There are a number of sandstone reservoirs in which more than 50% of the
matrix is composed of clay and feldspar minerals. Typically, these reservoirs
are subject to fines migration and respond poorly to conventional matrix acid
stimulation treatments. There are numerous challenges when treating these
formations: the removal and/or stabilization of the mobile fines in the pore
spaces without destabilizing the clays in the matrix or the matrix itself; the
need to stimulate the formation some distance away from the wellbore, and,
equally importantly, to minimize reaction products precipitating in the matrix;
and the very low critical velocities that can lead to plugging while injecting
the treatment. In many conventional acid treatments, after an initially good
response to the treatment, the production falls to levels similar to or lower
than before the treatment. A common compromise is to empirically adjust the
strength of a HF/HCl acid system used to treat a particular formation, so as to
delay the onset of renewed fines migration after the treatment for as long as
possible, at the expense of optimizing productivity. In many cases this results
in making the treatments uneconomic.
To meet theses challenges a new fluoroboric acid system has been
developed. The basic chemistry used is similar to that of a retarded HF acid
previously described in the literature as clay acid (Thomas and Crowe 1978).

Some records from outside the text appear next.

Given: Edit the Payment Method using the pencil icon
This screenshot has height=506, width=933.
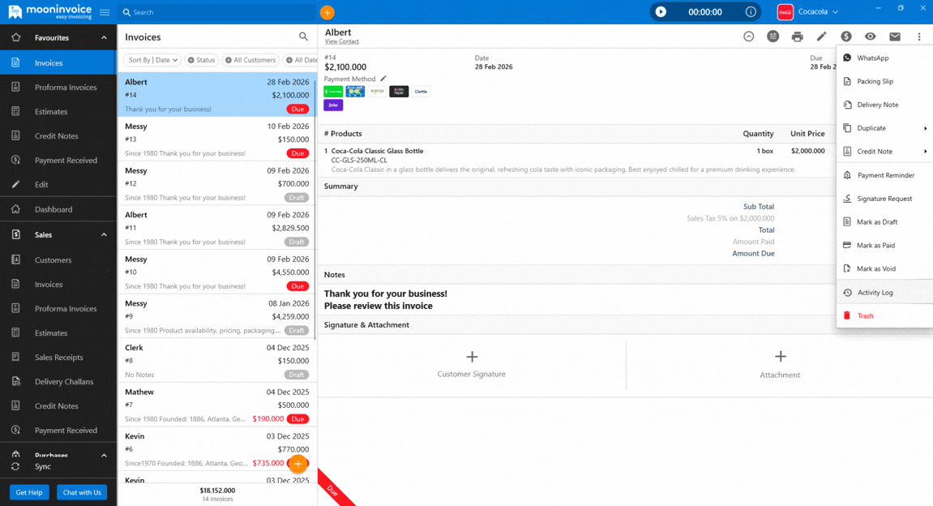Looking at the screenshot, I should point(383,79).
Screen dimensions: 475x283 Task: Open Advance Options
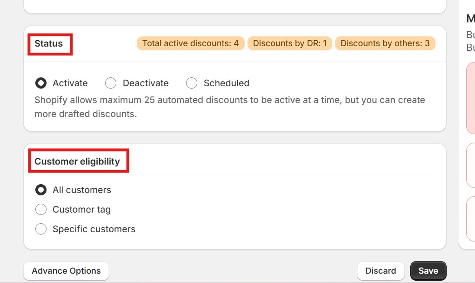pos(66,270)
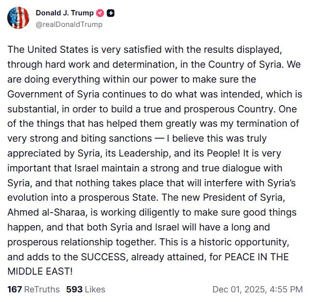View the 167 ReTruths list
The height and width of the screenshot is (302, 310).
(34, 289)
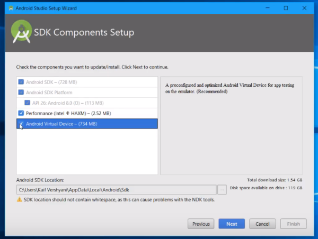Click the Android SDK Location path field

tap(116, 189)
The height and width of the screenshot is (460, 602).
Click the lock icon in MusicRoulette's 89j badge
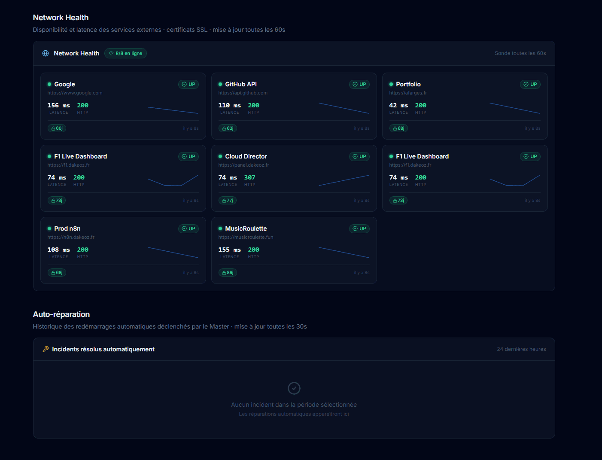[x=224, y=273]
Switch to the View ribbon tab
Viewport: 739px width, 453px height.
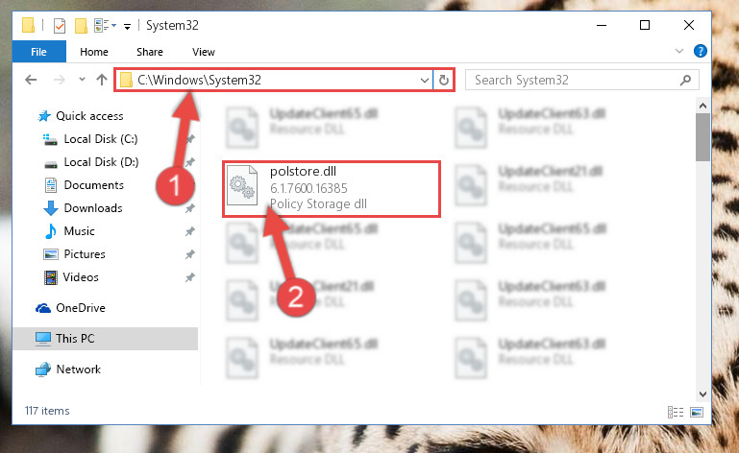[204, 52]
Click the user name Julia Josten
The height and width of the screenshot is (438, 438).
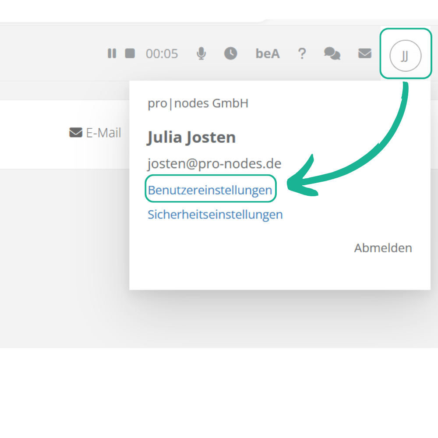pos(191,138)
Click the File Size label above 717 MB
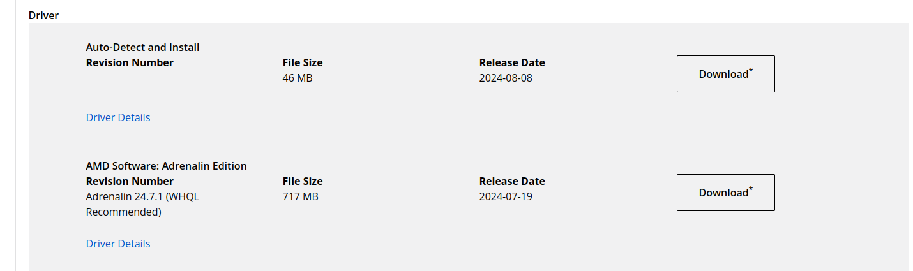The height and width of the screenshot is (271, 913). click(303, 181)
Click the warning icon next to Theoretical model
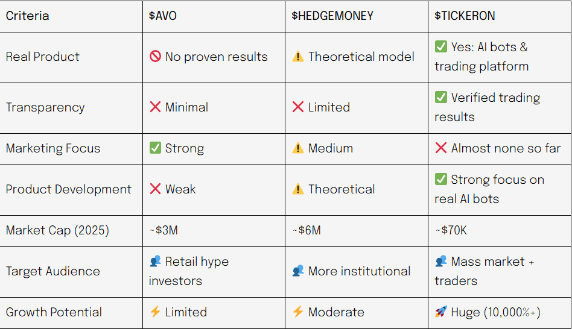This screenshot has height=329, width=572. click(x=298, y=57)
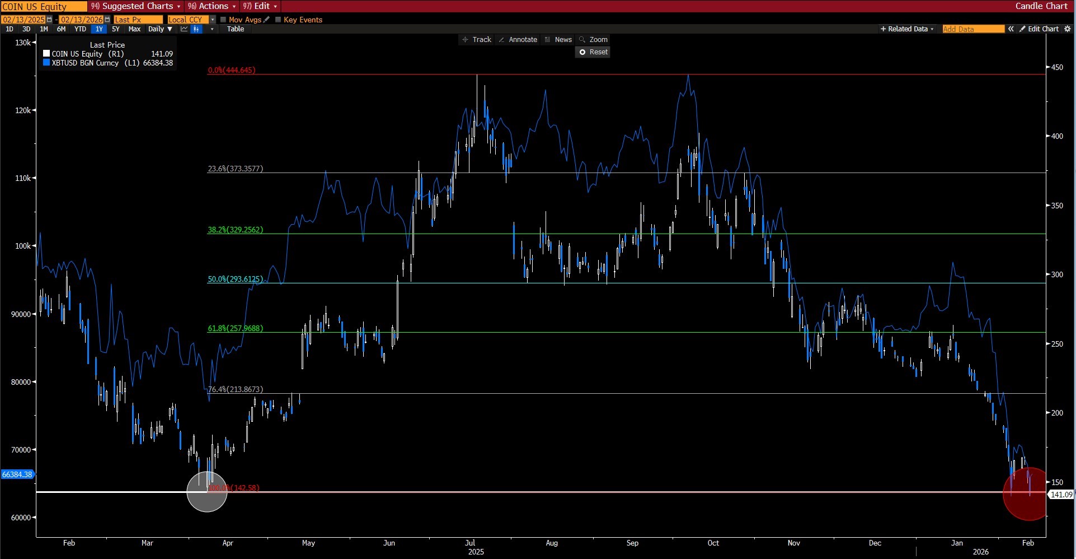This screenshot has height=559, width=1076.
Task: Select the Annotate drawing tool
Action: coord(518,40)
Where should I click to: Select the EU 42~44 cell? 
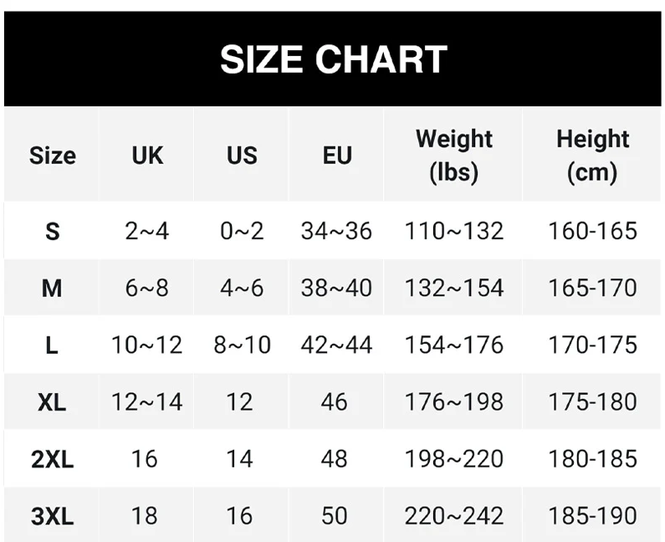coord(336,345)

However, unlike the retarded HF acid, the new fluid uses organic acid as a
chelant and is effectively a blend of organic/fluoroboric acid and hence an
organic clay acid. The fluoroboric acid is generated by the addition of
hydrofluoric and boric acid. By adjusting the initial concentration and ratio
of hydrofluoric and boric acid, it is possible to optimize the stimulation
effect of the treatment in a particular formation and prevent future fines
migration. A key is the initial concentration of free hydrofluoric acid and the
available hydrofluoric acid from hydrolysis of the fluoroboric acid with
respect to the clay mineralogy and temperature. The concentration of the
organic acid, the chelant, is also adjusted based on an analysis of the
effluent during core flow testing, to minimize precipitation.
Prior to customizing the organic clay acid system, treatments were
performed in low temperature (< 140oF) reservoirs, with 30%
kaolinite along with zeolite and chlorite present in the formation matrix.
While there was a noted stimulation effect and fines stabilization, the initial
post-treatment productivity fell short of that seen using an organic mud acid.
In the case of organic mud acid, however, the production declined rapidly,
indicating renewed fines migration. This led to a reformulation of the organic
clay acid for use as the main treating fluid, eliminating the need for HF
preflushes. The initial productivity of wells treated using the
reformulated organic clay acid were higher than that obtained using an organic
mud acid and remained stable, indicating effective fines migration control.
In contrast to what might be expected it has been observed during the
testing that it is not always the "weakest" treating fluids that are the least
damaging, especially in formations with low critical velocities. There is an
apparent balance between the tendency for a fluid to move fines in the matrix
and to dissolve them, with very low dissolution rates increasing the
probability of plugging the formation.
Since 2003, more than 120 successful treatments have been performed
using a customized organic clay acid as the main treating fluid to stimulate a
variety of reservoirs previously considered untreatable or difficult to
treat. The temperature of these reservoirs ranges from as low as
105oF to as high as 250oF, and the clay/feldspar content
in the matrix often exceeded 40%. The treatments were greatly helped by
the use of a geochemical simulator with which to optimize the acid
formulations, with respect to both clay content and temperature.